Write My Paper Button

WhatsApp Widget

ANL303 Data Analysis of Diabetes: Exploring K-Means and Apriori Models for Patient Profiling, GBA

Question 1

In this question, you will use the dataset “diabetes.csv” to learn more about diabetes. Table 1 describes the fields in the dataset, which contains 768 records. Each record is a medical record of a patient who has had several tests to determine whether they have diabetes.

The dataset was extracted from an internal healthcare organisation database. The technical staff who assisted in the data collection process shared that if the data cannot be captured successfully, 0 will be used. In short, for some fields, a value of 0 indicates that the values are not captured in the dataset.

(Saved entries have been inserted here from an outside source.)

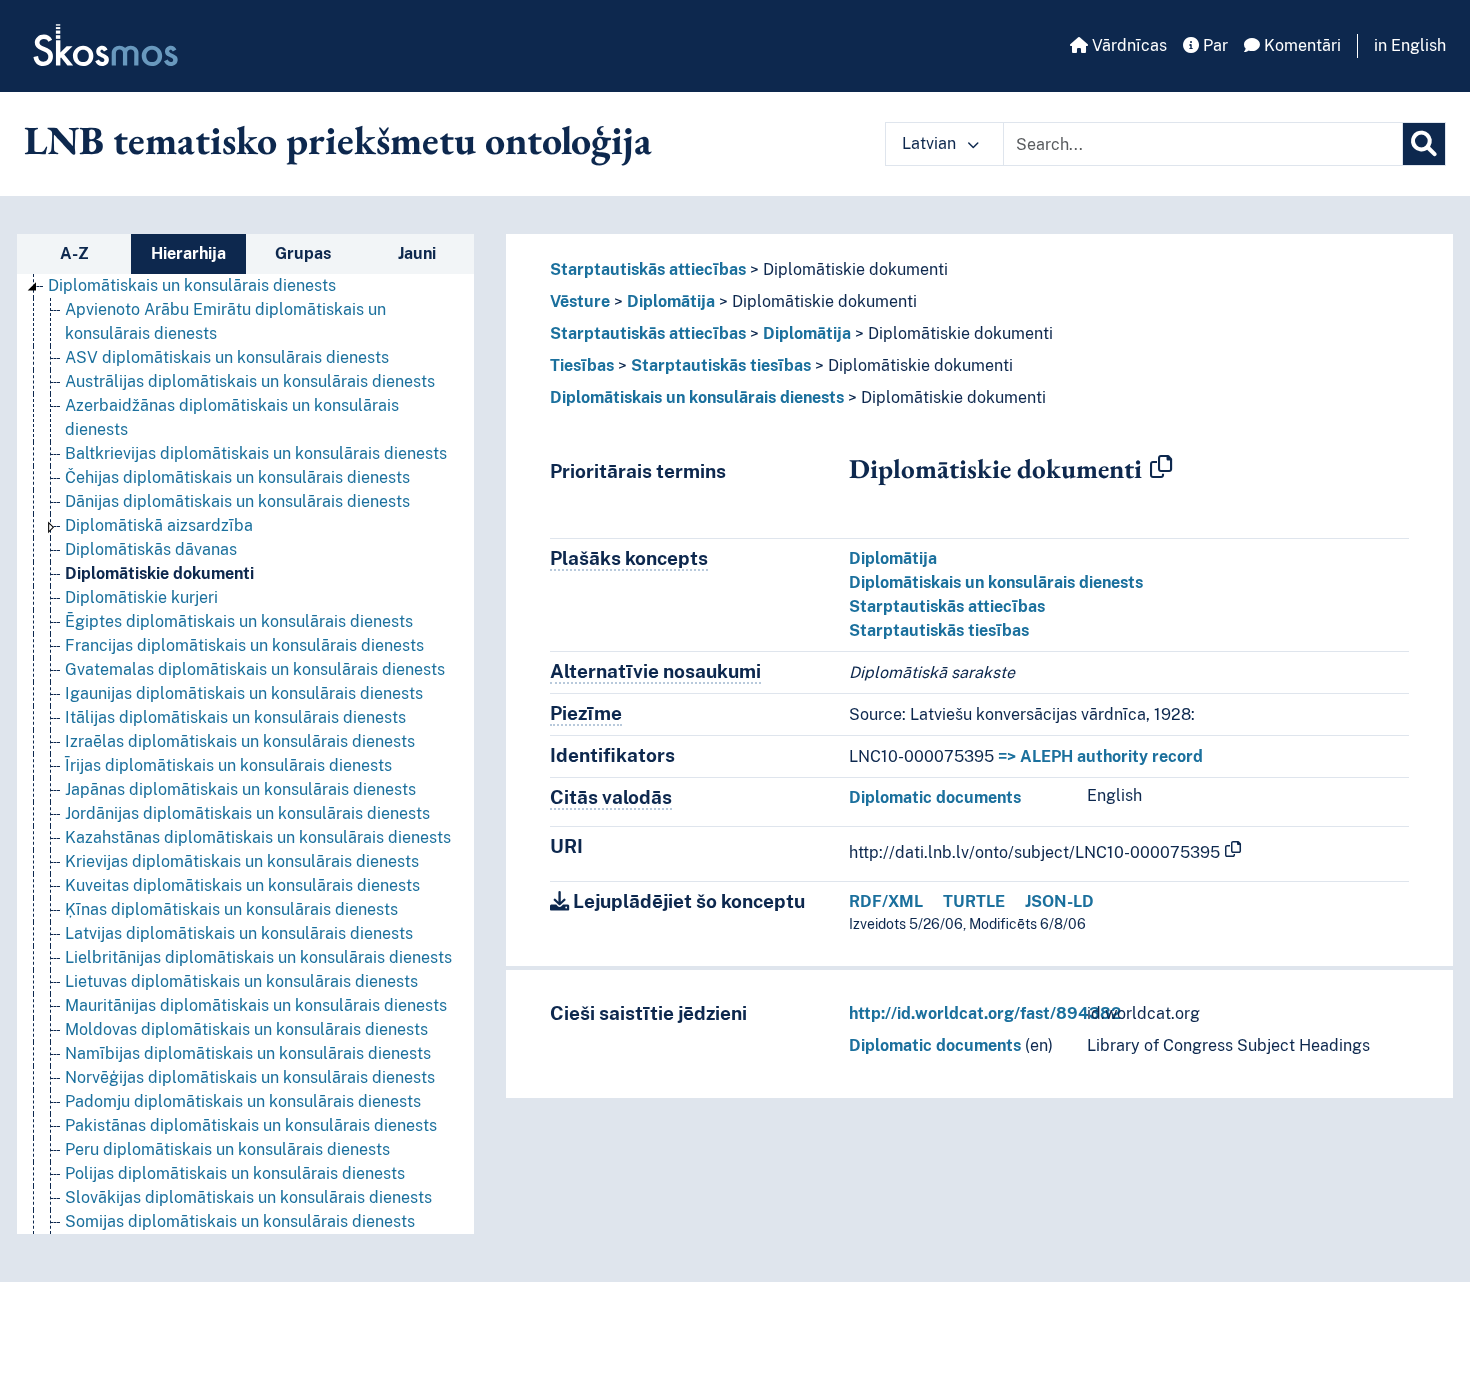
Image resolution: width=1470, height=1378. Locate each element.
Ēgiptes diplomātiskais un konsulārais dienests (239, 621)
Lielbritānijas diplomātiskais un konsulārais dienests (258, 957)
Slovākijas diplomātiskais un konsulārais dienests (248, 1197)
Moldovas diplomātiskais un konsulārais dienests (246, 1029)
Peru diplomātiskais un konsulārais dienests (227, 1149)
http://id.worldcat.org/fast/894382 (985, 1013)
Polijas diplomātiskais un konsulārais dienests (235, 1173)
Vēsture (580, 301)
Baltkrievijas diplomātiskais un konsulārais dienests (256, 453)
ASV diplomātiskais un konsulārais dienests (227, 357)
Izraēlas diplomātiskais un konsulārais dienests (240, 741)
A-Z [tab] (74, 253)
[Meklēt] (1424, 144)
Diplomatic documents (935, 797)
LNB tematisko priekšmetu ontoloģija (338, 140)
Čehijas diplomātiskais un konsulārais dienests (237, 477)
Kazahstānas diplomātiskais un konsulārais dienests (258, 837)
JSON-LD (1059, 901)
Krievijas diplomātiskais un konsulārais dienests (242, 861)
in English (1410, 45)
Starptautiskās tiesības (721, 365)
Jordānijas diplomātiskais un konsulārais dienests (247, 813)
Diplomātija (671, 301)
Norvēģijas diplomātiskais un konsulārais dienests (250, 1077)
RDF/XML (886, 901)
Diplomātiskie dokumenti (159, 573)
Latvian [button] (931, 143)
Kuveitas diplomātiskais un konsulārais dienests (242, 885)
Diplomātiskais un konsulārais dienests (192, 285)
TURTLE (974, 901)
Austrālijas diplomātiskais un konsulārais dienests (250, 381)
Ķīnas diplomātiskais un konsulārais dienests (231, 909)
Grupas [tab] (303, 253)
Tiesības (582, 365)
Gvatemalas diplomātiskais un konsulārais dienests (255, 669)
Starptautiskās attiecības (648, 269)
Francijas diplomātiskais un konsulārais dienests (244, 645)
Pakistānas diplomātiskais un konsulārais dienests (251, 1125)
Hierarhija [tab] (188, 253)
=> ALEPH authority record (1100, 756)
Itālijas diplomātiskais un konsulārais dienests (235, 717)
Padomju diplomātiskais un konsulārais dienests (243, 1101)
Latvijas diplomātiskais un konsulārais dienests (239, 933)
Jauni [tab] (417, 253)
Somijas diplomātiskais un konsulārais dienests (240, 1221)
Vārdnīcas (1127, 45)
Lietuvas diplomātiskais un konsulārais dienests (241, 981)
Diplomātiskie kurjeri (141, 597)
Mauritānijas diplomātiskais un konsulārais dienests (256, 1005)
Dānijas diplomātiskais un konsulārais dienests (237, 501)
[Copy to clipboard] (1161, 468)
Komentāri (1300, 45)
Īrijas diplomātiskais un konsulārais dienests (228, 765)
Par (1213, 45)
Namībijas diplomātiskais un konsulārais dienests (248, 1053)
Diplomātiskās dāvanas (151, 549)
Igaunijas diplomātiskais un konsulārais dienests (244, 693)
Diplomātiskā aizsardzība (159, 525)
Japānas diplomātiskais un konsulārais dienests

Table 1. Description of the dataset

Field Description
Pregnancies Number of times pregnant
Glucose Plasma glucose concentration after 2 hours in an oral glucose tolerance test
BloodPressure Diastolic blood pressure (mm Hg)
SkinThickness Triceps skin fold thickness (mm)
Insulin 2-Hour serum insulin (mu U/ml)
BMI Body mass index (weight in kg/(height in m)^2)
DiabetesPedigreeFunction Diabetes pedigree function
Age Age (years)
Outcome 0 (non-diabetic) or 1 (diabetic)
Write My Assignment
Hire a Professional Essay & Assignment Writer for completing your Academic Assessments

Native Singapore Writers Team

  • 100% Plagiarism-Free Essay
  • Highest Satisfaction Rate
  • Free Revision
  • On-Time Delivery

You can attempt this question using IBM SPSS Modeler OR coding in Python.

  • If you use IBM SPSS Modeler, provide the necessary screenshot(s) when explaining your solutions.
  • If you use Python, provide the necessary code snippet(s) when explaining your solutions.

An additional 5 marks will be awarded to groups using Python. No additional marks will be awarded if both IBM SPSS Modeler and Python are used interchangeably.

(a) Assess the quality of the dataset. If needed, perform data cleaning. In less than 200 words, discuss how you identify the data quality issues and clean the data. Also, justify your choice of data cleaning method.

You are expected to use the cleaned dataset obtained from part (a) when attempting the subsequent parts of the question.
(15 marks)

(b) Determine the obesity level for each patient according to the following categories:

  • “Underweight” if the BMI is below 18.5
  • “Normal” if the BMI is 18.5 and above but below 25
  • “Overweight” if the BMI is between 25 and above but below 30
  • “Obese” if the BMI is 30 and above

Then, present one (1) graphical display that can answer the following:
Which obesity level has the highest number of diabetic patients?
(10 marks)

(c) Construct a K-Means model that can help you identify the profile of patients diagnosed with diabetes. In your answer, discuss the following:

  • How do you decide the input(s) and parameter(s) to be used in the model
  • How do you determine your model is the final best model
  • What are the profiles of the clusters
  • How do you identify the cluster to be the target cluster
  • Data preparation steps and post-model analysis, if any

(25 marks)

Buy Custom Answer of This Assessment & Raise Your Grades
Get A Free Quote

(d) Construct an Apriori model that can help you identify the profile of patients diagnosed with diabetes. In your answer, discuss the following:

  • How do you decide the input(s) and parameter(s) to be used in your model
  • How do you determine your model is the final best model
  • Report the total number of association rules obtained
  • Pick one interesting association rule and explain it in terms of support, rule support and confidence
  • Data preparation steps and post-model analysis, if any

(25 marks)

(e) Compare the models obtained from parts (c) and (d). In your opinion, which model is better for deployment? Explain briefly.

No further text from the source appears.